*Brief*: Restate exactly the lines below, from the one containing "Click the dotted" through the final line, and leave out the pictures.

= Beginning of Section =

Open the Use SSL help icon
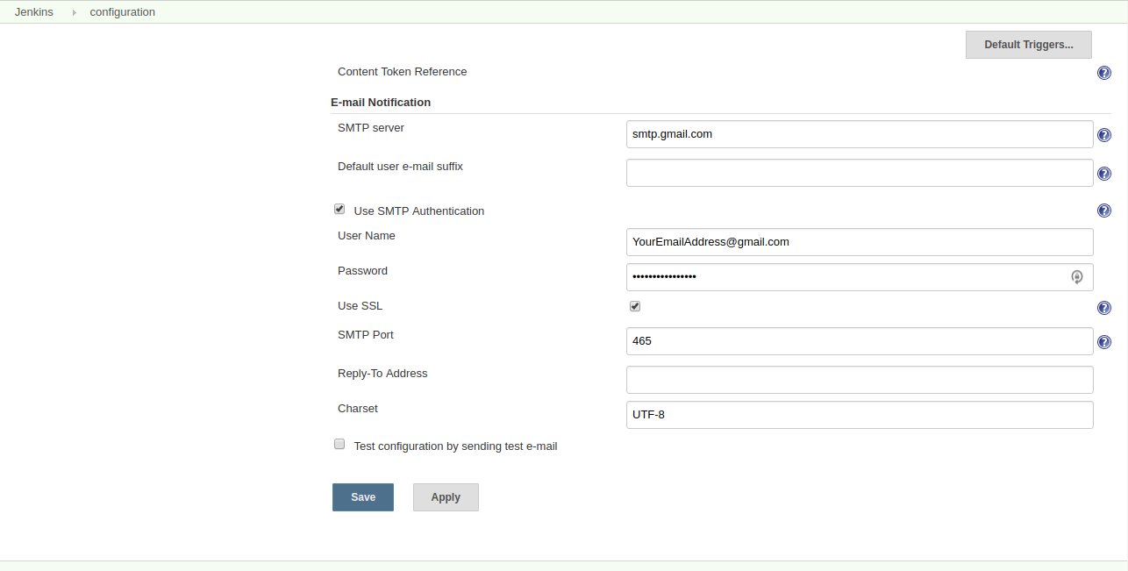Screen dimensions: 1128x571 [x=1103, y=308]
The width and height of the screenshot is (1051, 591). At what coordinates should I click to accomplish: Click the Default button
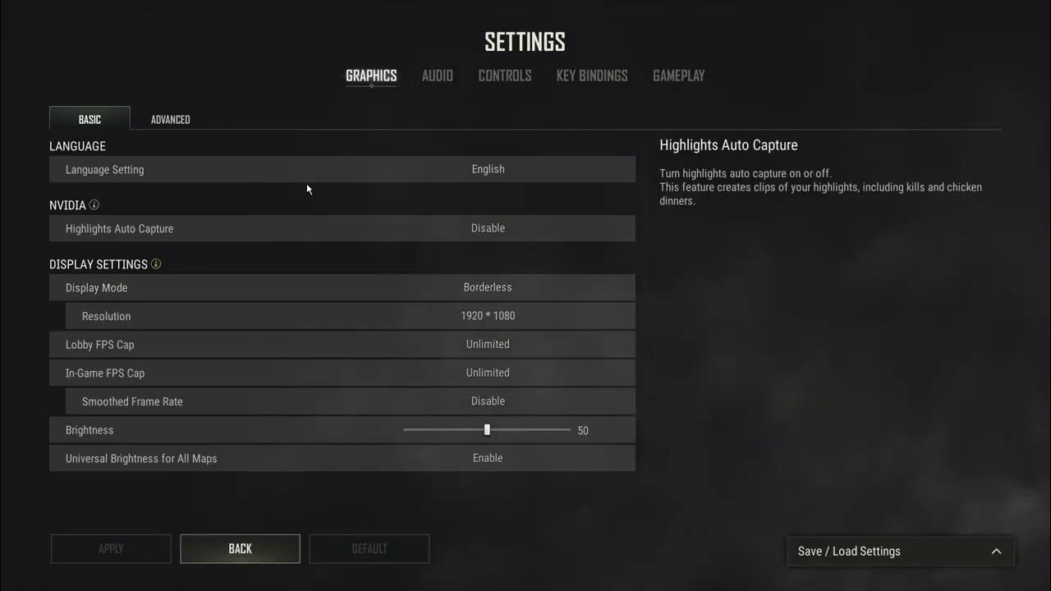tap(369, 549)
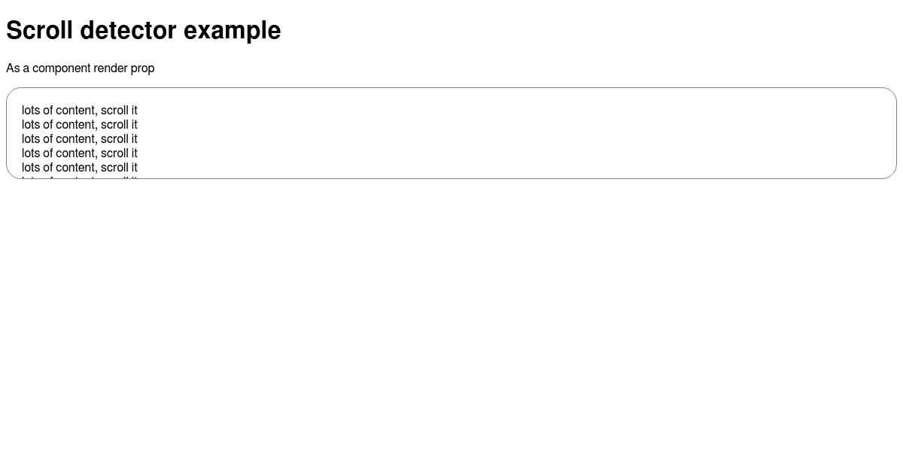Click the word 'content,' in the fifth line
This screenshot has height=474, width=903.
tap(77, 168)
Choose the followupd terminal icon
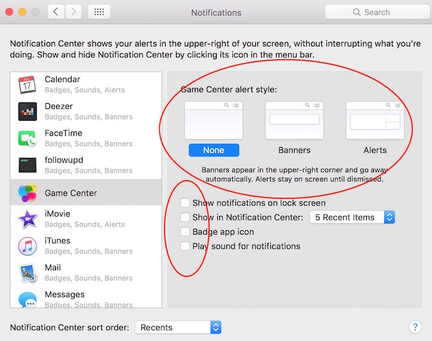Screen dimensions: 432x341 (27, 165)

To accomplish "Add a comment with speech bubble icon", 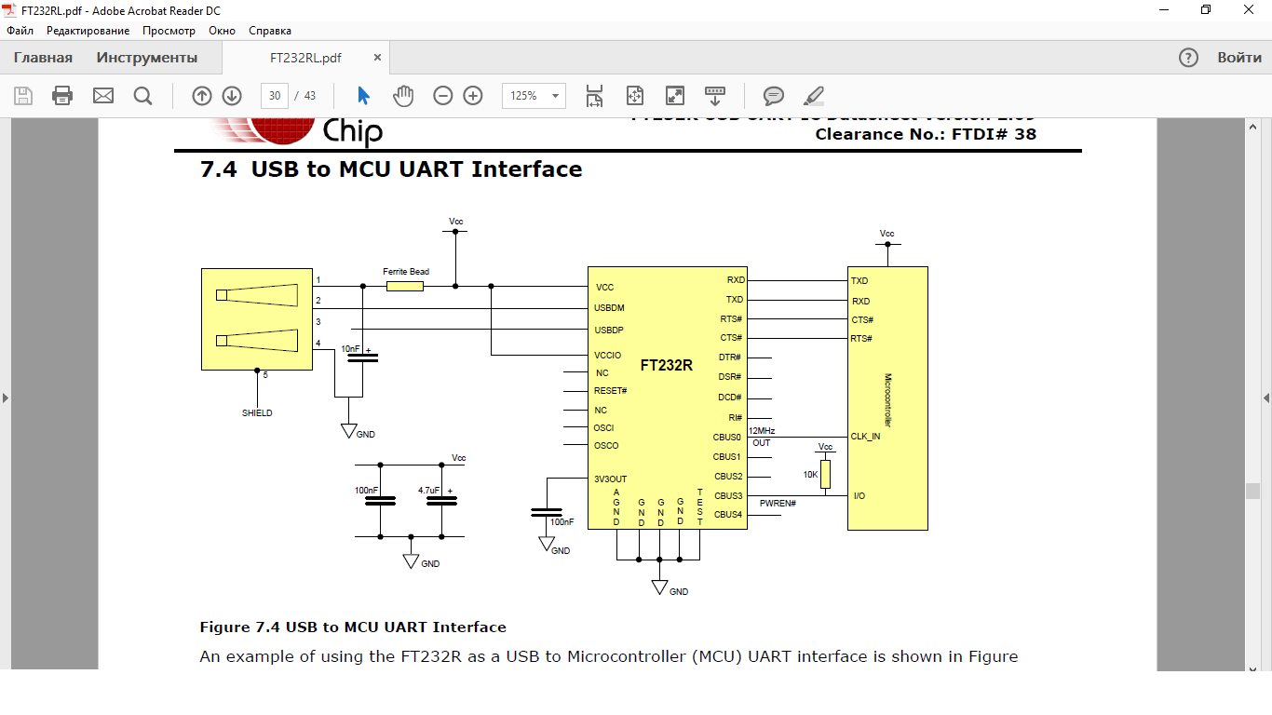I will tap(773, 96).
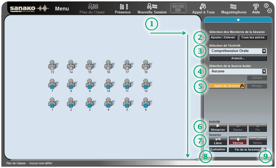Screen dimensions: 276x168
Task: Open the Aide help icon
Action: click(x=256, y=9)
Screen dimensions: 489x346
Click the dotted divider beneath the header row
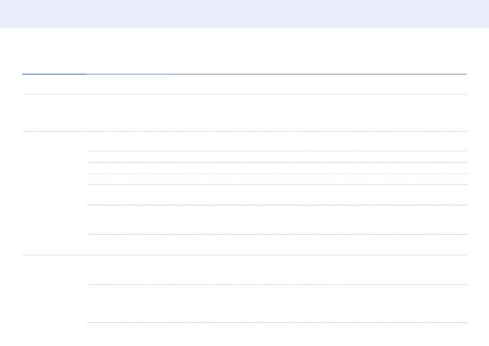(245, 94)
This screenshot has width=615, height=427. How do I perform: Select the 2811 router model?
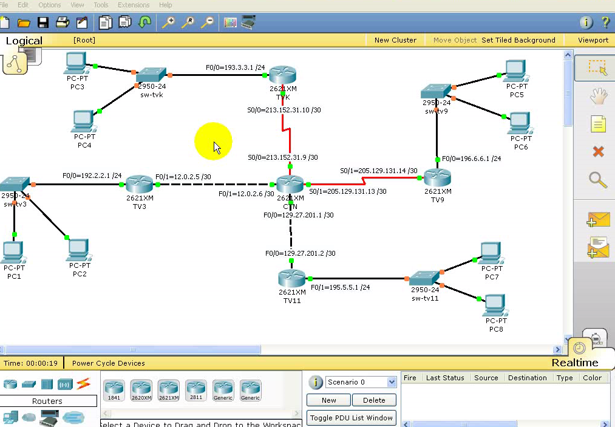click(x=195, y=389)
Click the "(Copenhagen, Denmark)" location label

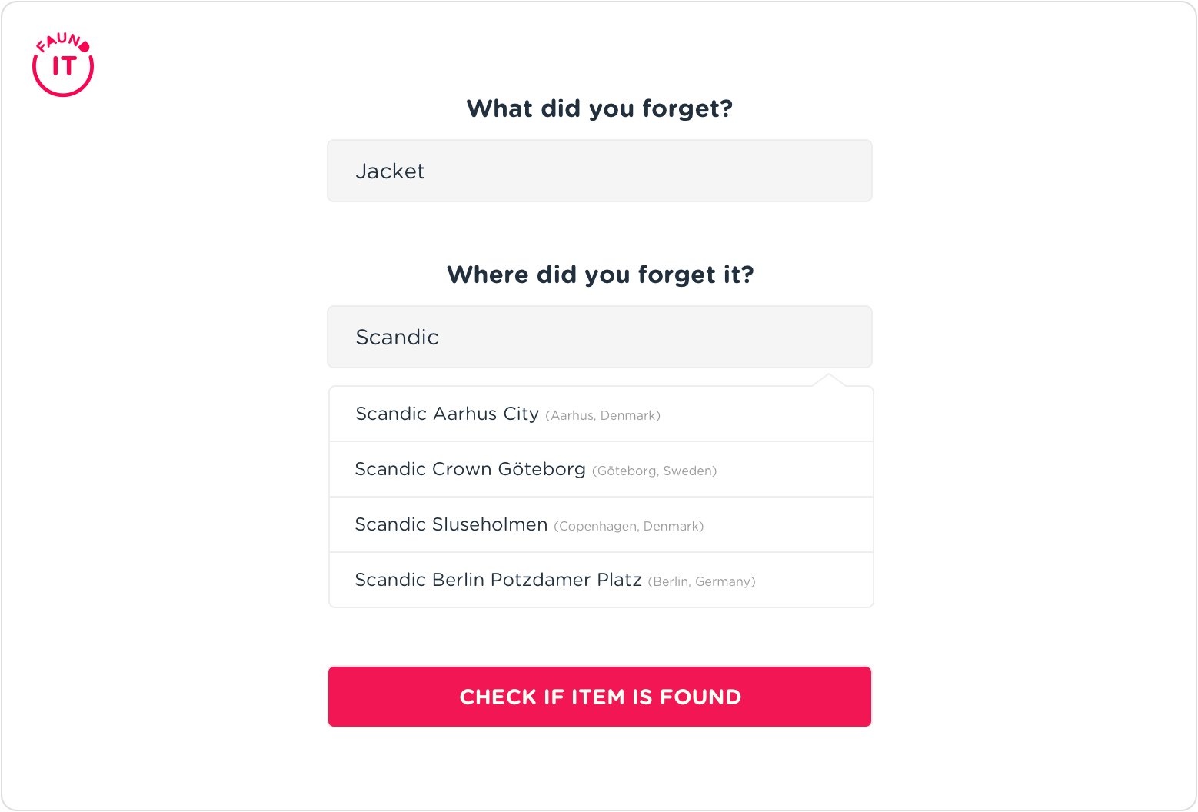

= End of Section =

*Reply to the exercise*:
Click the dotted divider beneath the header row
(245, 94)
This screenshot has width=615, height=427. How do I perform: Select the 2811 router model?
click(x=195, y=389)
Click the "(Copenhagen, Denmark)" location label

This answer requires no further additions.